» TASK GOAL: In the entries below, find the lines with the word "computer" and copy them.

» RECORDS FOR THIS EXERCISE:

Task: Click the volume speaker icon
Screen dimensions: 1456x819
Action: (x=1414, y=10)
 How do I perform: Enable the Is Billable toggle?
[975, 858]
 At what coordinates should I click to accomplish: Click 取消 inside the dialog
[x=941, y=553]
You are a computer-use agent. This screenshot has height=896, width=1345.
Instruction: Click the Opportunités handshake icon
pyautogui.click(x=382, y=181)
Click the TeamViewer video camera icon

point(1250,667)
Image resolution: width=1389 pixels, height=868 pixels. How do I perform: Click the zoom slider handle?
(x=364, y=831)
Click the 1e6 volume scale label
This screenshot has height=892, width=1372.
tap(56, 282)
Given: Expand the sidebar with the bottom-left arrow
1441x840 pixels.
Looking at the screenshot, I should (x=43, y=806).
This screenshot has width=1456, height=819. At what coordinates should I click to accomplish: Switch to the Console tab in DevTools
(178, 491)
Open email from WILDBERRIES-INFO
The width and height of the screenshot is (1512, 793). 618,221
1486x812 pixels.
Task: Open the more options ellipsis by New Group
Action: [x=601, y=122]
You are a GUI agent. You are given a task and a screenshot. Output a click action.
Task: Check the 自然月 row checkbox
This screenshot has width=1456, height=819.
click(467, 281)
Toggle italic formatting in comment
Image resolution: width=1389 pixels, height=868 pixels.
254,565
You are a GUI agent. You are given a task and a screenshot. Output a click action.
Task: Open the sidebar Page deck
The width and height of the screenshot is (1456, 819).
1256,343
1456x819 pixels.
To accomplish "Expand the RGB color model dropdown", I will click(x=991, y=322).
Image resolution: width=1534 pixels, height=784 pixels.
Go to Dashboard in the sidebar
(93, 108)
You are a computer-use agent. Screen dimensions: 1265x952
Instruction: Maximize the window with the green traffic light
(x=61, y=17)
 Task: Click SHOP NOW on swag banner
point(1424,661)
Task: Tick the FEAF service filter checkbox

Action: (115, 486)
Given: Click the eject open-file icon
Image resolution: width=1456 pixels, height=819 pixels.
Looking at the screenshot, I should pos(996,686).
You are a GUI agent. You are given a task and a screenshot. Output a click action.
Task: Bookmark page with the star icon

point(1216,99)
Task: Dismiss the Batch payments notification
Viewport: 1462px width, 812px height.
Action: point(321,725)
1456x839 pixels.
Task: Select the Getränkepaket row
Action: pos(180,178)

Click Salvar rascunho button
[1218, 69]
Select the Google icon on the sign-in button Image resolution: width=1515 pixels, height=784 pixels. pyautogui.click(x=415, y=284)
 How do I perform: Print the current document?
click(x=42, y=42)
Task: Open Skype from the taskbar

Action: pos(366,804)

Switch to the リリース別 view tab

» ANSWER AREA:
You are a computer-use agent. This screenshot has height=896, width=1345.
You are a computer-use agent. Screen dimensions: 1265x952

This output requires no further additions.